Washington Governor Jay Inslee may soon announce his presidential run.
Washington Governor Jay Inslee may announce a presidential run soon. Karen Ducey / Getty Images

Many of the leading Democratic presidential hopefuls disagree with him, but Washington State Governor Jay Inslee says it's time to say goodbye to the Senate filibuster, which effectively makes 60 votes the threshold for passing most legislation.

“I do believe that the time for the filibuster has come and gone,” Inslee said recently to HuffPost. “It was an artifact of a bygone era that is not in the U.S. Constitution and somehow it got grafted on in this culture of the Senate.”

That stance will endear him to some on the left who've been calling for the filibuster to be abolished for some time. But others, like Democratic presidential candidate Kirsten Gillibrand, have pointed out that after Republicans went "nuclear" on the filibuster for Supreme Court nominees, Democrats found themselves helpless to stop Neil Gorsuch and Brent Kavanaugh from being confirmed with just 51 votes.

Obviously, ending the filibuster altogether would be attractive to some on the left at a time when a lot of Democrats think they may be in control of all three branches of government after 2020. It would potentially allow Democrats to get a lot done by simple majority votes.

But what if Democrats then find themselves back in the minority in the Senate in 2022? Allowing things to get done more quickly with simple Senate majority votes also means those things can be undone more quickly whenever control of Congress flips.

The filibuster isn't the only way that Inslee, who could announce his presidential candidacy this week, is distinguishing himself from the rest of the Democratic pack.

He's also making the fight against climate change the central cause of his potential run—while simultaneously throwing some shade at the Green New Deal's lack of specifics.

“This was not a policy document.
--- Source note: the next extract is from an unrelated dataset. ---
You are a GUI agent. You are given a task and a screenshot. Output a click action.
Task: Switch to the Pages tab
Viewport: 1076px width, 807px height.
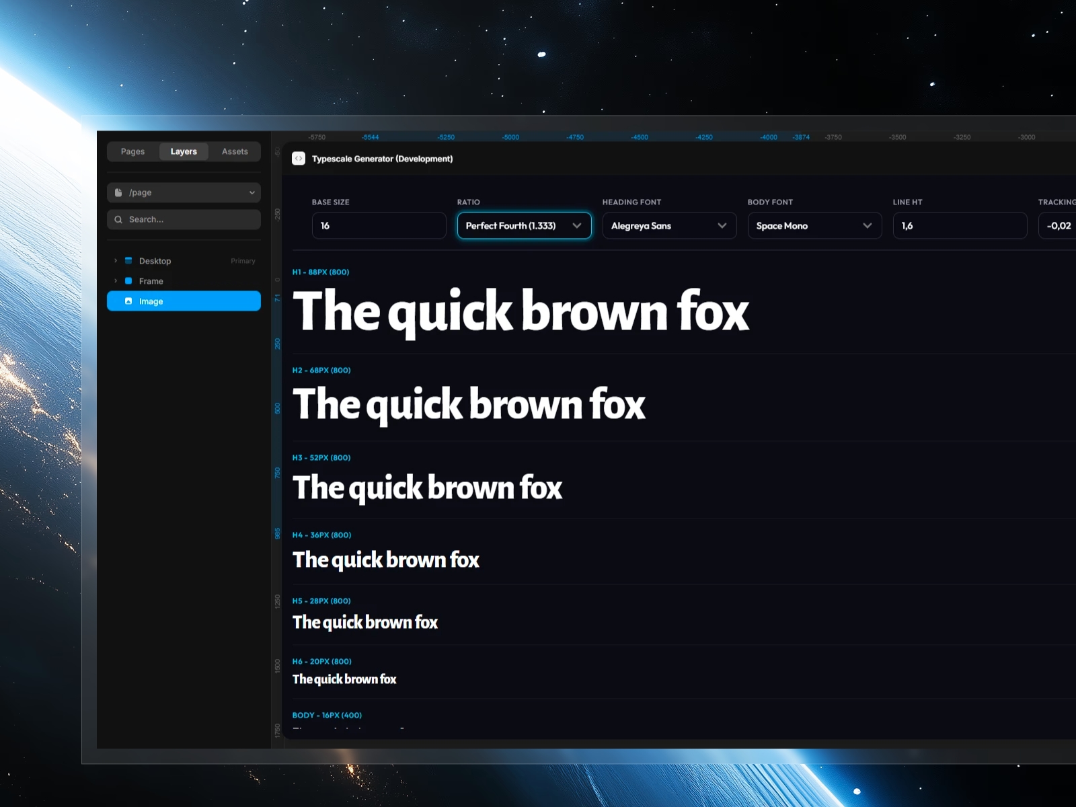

It was really not meant to be,” Inslee said of the Green New Deal. “So now people like me will issue policies to actually put meat on the bones.”

But Inslee has been a part of more failures than successes when it comes to stopping carbon emissions. As The Washington Post notes:

As a congressman, Inslee was a key player in the push for a cap-and-trade system 10 years ago. A bill passed in the House but stalled in the Senate, even though Democrats had a near-filibuster-proof majority.

Last March, Inslee fought hard but failed to enact the nation’s first carbon tax in Washington state. He couldn’t whip the votes to pass the bill through his state’s Democratic-controlled legislature. This past November, voters in his state rejected a ballot initiative to impose a carbon fee on fossil fuel emissions. A separate push he spearheaded to cap emissions was blocked in the courts.

So what would Inslee do differently as president? He hasn't made that entirely clear.

But Inslee did tell The Post that if President Trump's use of an emergency order to grab money for a wall along the US-Mexico border is upheld by the courts, then President Inslee might be up for using the Oval Office to declare a national emergency around climate change.